In the triangle $\triangle ABC$ we have: $$\angle A=60^\circ$$ $$\angle B=30^\circ$$ And bisector of the angle $\angle A=60^\circ$ is $AD$ that divides it into 2 equal parts: $$\angle CAD=30^\circ$$ $$\angle DAB=30^\circ$$ So we want now find: $$\frac{AD}{BC}=?$$ I have written all trigonometric relations between the sides. But unhopefully no results.
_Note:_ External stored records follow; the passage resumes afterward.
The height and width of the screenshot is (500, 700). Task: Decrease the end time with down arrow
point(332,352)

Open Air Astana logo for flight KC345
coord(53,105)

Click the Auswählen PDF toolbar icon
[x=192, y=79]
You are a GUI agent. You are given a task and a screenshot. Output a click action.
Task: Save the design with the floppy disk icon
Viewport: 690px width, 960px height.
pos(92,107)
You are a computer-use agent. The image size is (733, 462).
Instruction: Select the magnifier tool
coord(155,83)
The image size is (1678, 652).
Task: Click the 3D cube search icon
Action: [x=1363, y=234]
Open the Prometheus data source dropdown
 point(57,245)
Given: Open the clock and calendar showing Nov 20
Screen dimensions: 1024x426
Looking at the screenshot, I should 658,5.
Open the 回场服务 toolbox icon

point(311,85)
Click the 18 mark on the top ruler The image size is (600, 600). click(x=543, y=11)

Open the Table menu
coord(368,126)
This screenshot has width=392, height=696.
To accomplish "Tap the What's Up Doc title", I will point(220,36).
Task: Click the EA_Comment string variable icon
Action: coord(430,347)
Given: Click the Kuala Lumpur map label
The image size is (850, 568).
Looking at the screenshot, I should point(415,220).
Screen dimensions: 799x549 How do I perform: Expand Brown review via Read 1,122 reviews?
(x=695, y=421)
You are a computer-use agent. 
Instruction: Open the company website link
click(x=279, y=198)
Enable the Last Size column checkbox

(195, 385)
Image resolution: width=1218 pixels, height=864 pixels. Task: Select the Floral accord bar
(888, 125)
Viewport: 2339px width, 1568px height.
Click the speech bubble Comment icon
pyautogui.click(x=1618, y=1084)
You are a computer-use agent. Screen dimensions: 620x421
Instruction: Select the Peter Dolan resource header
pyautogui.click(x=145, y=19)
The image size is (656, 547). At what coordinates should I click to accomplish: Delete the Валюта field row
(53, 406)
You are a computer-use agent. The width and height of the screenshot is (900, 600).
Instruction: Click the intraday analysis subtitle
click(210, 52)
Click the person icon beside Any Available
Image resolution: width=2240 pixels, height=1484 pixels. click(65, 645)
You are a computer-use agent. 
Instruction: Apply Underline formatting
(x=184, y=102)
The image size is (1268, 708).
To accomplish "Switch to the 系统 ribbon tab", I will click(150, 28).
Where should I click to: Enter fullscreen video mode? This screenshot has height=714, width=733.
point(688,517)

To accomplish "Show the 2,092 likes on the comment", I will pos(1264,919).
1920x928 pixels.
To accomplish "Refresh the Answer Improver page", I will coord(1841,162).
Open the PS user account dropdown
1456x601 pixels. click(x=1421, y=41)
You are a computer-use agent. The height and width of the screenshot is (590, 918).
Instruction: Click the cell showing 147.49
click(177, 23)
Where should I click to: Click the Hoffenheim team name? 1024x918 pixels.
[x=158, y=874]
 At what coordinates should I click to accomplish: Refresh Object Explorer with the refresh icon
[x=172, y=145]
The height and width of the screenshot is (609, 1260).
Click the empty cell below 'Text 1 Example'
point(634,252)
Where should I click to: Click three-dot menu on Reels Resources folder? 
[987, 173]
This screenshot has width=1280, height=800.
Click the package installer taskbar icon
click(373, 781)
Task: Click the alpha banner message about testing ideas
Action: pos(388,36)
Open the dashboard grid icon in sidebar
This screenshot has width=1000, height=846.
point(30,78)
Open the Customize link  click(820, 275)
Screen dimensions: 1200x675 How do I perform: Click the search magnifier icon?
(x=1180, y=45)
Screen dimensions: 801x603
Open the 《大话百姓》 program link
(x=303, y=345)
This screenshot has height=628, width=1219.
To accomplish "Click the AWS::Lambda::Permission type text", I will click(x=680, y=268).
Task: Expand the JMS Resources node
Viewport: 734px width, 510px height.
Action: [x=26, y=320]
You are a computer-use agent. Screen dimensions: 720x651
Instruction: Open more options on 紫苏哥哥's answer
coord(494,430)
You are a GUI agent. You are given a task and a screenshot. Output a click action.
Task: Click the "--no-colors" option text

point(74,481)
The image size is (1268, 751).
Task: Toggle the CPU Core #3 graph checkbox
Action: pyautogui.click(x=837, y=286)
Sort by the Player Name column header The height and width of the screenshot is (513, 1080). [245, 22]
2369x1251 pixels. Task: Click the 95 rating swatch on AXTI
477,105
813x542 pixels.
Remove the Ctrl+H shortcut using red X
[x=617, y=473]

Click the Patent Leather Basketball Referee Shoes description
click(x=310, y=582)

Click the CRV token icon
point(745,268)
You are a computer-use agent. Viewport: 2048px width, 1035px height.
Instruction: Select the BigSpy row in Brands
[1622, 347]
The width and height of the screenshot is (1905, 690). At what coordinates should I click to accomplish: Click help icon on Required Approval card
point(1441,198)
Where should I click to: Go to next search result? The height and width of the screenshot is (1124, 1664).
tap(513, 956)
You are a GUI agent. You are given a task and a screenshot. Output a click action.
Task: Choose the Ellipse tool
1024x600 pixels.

Would you hint me about these relations?

Answer 1

Since $AC:AB=1:2$ we know that $D$ as bisector divides $CB$in the same relation, so $D$ divides $CB$ in relation $1:2$. From $\angle(DAC)=\angle(ABD)=30^{\circ}$ we conclude $AD=BD$ and finally we have we have $AD:BC=BD:BC=2:3$.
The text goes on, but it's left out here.